Ибо временами дети скрывают правду, леденящую душу.
И Пьетро Джербер был теперь убежден, как и его отец, что история об орке – всего лишь выдумка. Хорошо продуманное вранье, за которым ребенок пытался скрыть поступок вопиющий, ужасающий для его двенадцати лет. Но очевидно, даже став взрослым, сказочник так и не смирился с тем, что его разоблачили.
Вот, значит, в чем состояла его цель с самого начала. Сделать так, чтобы и Джербер испытал то же, что довелось пережить ему.
Психолог на своем опыте познал тяжкий груз унижения, когда Анита Бальди не поверила в его теорию о существовании похитителя, который восемь месяцев держал в заточении Миру и Нико, загипнотизировав мальчика, чтобы тот рассказал его историю. Судью было трудно убедить, а когда в конце его постигла неудача, Джербер ощутил свое бессилие.
Выйдя из аптеки Мюнстерманна с намерением пешком отправиться домой и завершить этот невероятно длинный день, Пьетро Джербер пытался представить, как сложилась судьба А. Д. В. после того, как синьор Б. ему не поверил и все обвинили его в смерти родителей. У следствия не было доказательств, но, скорее всего, родня отреклась от него. Так или иначе, учитывая его возраст, мальчика нельзя было отдать под суд. Наверняка он долго оставался в учреждении, куда на несколько дней попал и Николин – скорее всего, до совершеннолетия.
Через двадцать два года все повторилось, словно в зеркальном отражении.

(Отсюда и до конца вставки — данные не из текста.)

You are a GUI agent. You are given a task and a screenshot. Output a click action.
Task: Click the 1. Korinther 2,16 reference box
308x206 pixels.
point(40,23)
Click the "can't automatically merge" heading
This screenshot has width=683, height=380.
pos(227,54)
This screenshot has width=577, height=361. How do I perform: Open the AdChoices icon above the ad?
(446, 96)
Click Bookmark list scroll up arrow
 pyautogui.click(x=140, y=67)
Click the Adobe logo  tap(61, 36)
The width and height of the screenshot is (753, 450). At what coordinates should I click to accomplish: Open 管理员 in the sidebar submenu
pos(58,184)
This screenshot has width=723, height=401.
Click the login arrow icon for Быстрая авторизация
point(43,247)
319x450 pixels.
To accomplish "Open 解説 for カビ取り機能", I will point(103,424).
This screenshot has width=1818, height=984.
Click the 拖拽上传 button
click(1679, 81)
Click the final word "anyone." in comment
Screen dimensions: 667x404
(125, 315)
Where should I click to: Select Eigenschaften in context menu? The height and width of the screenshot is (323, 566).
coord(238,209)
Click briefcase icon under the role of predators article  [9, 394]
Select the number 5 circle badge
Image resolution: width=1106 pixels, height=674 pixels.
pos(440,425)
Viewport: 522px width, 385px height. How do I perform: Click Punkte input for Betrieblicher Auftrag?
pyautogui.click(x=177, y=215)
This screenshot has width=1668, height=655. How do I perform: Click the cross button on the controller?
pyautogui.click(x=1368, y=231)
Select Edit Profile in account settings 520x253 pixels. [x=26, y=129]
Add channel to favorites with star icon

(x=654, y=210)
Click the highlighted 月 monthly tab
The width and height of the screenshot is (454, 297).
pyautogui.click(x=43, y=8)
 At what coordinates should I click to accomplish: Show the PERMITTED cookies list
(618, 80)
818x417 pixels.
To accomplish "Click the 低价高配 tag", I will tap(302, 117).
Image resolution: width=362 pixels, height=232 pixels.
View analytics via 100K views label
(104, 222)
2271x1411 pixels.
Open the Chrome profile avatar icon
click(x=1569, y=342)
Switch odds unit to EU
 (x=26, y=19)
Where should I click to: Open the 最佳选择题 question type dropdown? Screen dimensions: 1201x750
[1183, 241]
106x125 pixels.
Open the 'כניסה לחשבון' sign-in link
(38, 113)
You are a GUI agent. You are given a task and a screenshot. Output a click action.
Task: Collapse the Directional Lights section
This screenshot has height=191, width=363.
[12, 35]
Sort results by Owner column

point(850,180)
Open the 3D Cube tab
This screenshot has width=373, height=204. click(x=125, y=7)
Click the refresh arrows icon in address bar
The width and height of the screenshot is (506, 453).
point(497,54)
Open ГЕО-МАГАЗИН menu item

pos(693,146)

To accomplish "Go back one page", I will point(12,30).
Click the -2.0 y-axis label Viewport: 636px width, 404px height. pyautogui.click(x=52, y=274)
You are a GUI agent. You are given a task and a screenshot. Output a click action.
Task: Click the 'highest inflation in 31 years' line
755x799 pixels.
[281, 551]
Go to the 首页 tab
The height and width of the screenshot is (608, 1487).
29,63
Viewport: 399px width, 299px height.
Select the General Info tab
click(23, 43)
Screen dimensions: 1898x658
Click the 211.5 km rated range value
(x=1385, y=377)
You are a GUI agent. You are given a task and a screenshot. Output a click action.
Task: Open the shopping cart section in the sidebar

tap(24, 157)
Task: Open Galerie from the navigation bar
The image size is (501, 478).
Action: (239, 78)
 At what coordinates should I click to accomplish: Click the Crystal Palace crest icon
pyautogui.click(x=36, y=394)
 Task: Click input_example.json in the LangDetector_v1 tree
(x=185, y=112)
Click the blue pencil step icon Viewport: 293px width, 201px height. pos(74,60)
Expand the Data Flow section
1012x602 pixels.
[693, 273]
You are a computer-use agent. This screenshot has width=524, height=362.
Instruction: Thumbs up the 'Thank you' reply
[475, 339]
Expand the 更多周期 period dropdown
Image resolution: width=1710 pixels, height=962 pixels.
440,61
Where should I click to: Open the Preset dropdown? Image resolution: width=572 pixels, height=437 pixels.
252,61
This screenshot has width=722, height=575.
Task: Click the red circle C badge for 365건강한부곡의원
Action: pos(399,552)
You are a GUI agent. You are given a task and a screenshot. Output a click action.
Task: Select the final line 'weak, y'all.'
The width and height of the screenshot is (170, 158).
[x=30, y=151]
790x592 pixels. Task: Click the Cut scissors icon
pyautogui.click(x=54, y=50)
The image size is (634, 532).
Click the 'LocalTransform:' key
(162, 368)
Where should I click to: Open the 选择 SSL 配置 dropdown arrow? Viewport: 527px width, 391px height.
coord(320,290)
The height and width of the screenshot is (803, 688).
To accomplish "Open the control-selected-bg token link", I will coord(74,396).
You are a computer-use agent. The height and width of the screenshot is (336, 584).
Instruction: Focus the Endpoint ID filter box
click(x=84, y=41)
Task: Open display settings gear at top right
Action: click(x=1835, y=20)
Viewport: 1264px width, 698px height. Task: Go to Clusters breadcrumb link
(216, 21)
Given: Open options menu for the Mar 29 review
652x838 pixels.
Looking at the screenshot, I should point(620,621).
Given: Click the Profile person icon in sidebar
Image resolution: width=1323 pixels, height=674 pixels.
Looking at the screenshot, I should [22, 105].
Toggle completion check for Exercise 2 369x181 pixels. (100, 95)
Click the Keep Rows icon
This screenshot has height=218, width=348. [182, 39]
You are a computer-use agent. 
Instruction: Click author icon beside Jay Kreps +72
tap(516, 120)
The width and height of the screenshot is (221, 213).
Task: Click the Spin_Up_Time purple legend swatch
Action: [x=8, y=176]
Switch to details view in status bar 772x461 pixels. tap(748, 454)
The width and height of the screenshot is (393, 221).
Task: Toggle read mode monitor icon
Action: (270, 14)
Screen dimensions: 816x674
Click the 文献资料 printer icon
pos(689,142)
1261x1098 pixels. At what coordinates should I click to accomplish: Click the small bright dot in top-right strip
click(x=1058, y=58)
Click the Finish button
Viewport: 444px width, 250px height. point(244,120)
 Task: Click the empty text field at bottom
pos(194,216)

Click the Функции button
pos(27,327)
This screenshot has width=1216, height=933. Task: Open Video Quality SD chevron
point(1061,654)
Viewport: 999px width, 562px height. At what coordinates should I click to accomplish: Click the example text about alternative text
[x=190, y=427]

Нико тоже заподозрили в том, что он убил свою мать. Но потом сказочник освободил женщину, дабы показать следователям, что они ошибались, подозревая мальчика. Вот зачем он с самого начала забрал и ее тоже, рассудил психолог. Хотел показать Джерберу, насколько ущербны методы расследования, применяемые карабинерами, а главное, насколько произвольны и уязвимы выводы, к которым они приходят.
Таинственный гипнотизер был одержим памятью о том, как ему не поверили в детстве.
Ты не должен ни с кем говорить обо мне. Ты выслушаешь все, что я имею сказать, до самого конца. Ты не должен искать меня там, снаружи.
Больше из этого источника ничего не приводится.